Brano fornito:
((
La potenza di calcolo sta perdendo quella sua aura soprannaturale ed esoterica, e si presenta ormai come un sistema gerarchico asimmetrico, in cui i proprietari hanno accumulato un vantaggio gestionale e competitivo ormai non più sopportabile dal mercato. E meno ancora dalla democrazia.
Prima di Natale si era aperta una voragine proprio nel cuore di Google, il marchio che più aveva lavorato, fin dalla sua fondazione, nel costruirsi una reputazione positiva e democratica con lo slogan Don’t be evil, “non fare il male”. Prima la responsabile della sezione etica della divisione di intelligenza artificiale, Timnit Gebru, fu licenziata per aver avanzato dubbi sulla correttezza degli algoritmi elaborati dal grande motore di ricerca; poi anche la vice di Gebru, Margaret Mitchell, è stata estromessa per le stesse ragioni. Una decisione che ha provocato reazioni massicce sia all’esterno, con una mobilitazione di migliaia di ricercatori e docenti universitari contro il vertice di Google, sia all’interno, con un’agitazione che in poche settimane ha portato alla costituzione di un vero e proprio sindacato: Alphabet Worker Union (AWU), l’organizzazione dei dipendenti del gruppo Alphabet che controlla anche Google. La stessa cosa si sta verificando nel sistema Amazon, che conta ormai circa 250mila addetti in tutto il mondo.
Proprio in Italia, a Piacenza, si registra una delle più avanzate esperienze di lotta sindacale nel pianeta Amazon, con un primo accordo che ha bloccato il controllo digitale che si voleva estendere all’attività di tutti i lavoratori. Ora, con la decisione del tribunale di Milano, altri 60mila lavoratori del pulviscolare sistema della gig economy, quella forma di organizzazione informale che permette alle imprese digitali di avvalersi di prestazioni senza garantire protezione ai dipendenti, stanno diventando soggetto negoziale formale.
))
Compito 1: Puoi riscrivere il brano su Google e Amazon iniziando dalle parole "La potenza di" e fermandoti dopo "ancora dalla democrazia."?
Compito 2: Come prosegue il brano sui sindacati nelle aziende digitali dopo l'ultima frase riportata? Scrivine il seguito.

Dati forniti:
((
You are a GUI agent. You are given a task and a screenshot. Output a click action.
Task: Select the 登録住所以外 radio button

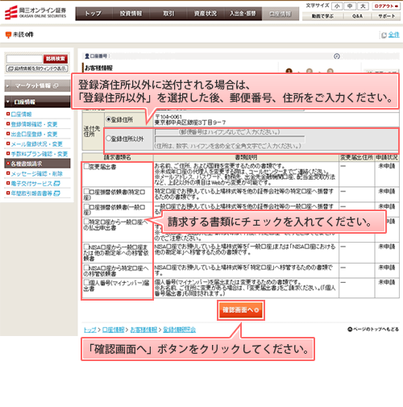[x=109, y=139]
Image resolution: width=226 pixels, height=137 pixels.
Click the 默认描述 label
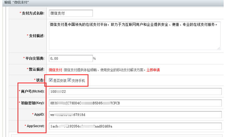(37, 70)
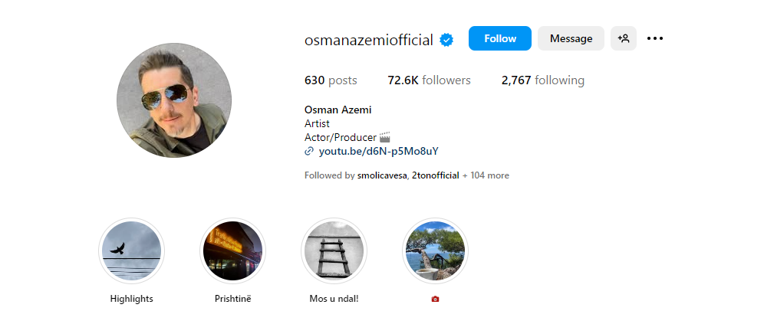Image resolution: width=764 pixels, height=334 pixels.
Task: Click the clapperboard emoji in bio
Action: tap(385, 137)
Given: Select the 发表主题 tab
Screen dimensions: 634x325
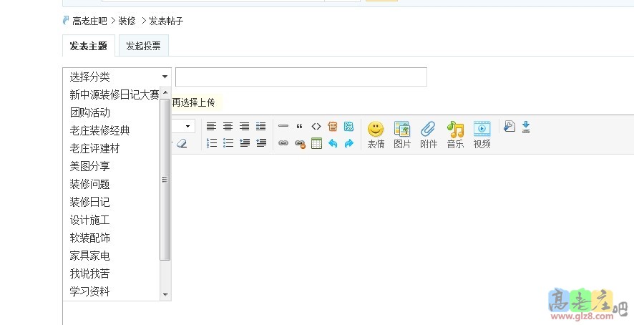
))
Risposta 1:
La potenza di calcolo sta perdendo quella sua aura soprannaturale ed esoterica, e si presenta ormai come un sistema gerarchico asimmetrico, in cui i proprietari hanno accumulato un vantaggio gestionale e competitivo ormai non più sopportabile dal mercato. E meno ancora dalla democrazia.

Risposta 2:
Non si tratta di rifare la Federazione lavoratori metalmeccanici, il glorioso sindacato cinquant’anni dopo. La natura e le dinamiche del potere di calcolo non è omologabile a quello del tradizionale sistema industriale meccanico. La condivisione del ruolo soggettivo, persino nelle attività più ripetitive, è enormemente più ampia. Soprattutto l’impatto sociale dei servizi e dei prodotti di intelligenza artificiale è più diffuso e pervasivo, condizionando il modello di vita della stragrande maggioranza della popolazione del pianeta.
I riders non sono Gasparazzo, la figura del mitico operaio massa degli anni Settanta. Sono un anello di una catena lunga e articolata che arriva nelle redazioni, nelle banche, nelle aule giudiziarie, negli ospedali, in cui a comandare è un algoritmo. Non una macchina ma degli esseri umani proprietari del sistema computazionale. Questo è il suo specifico carattere che Paolo Zellini, un grande matematico italiano, nel suo testo La dittatura del calcolo (Adelphi editore), definisce “intimamente autoritario”.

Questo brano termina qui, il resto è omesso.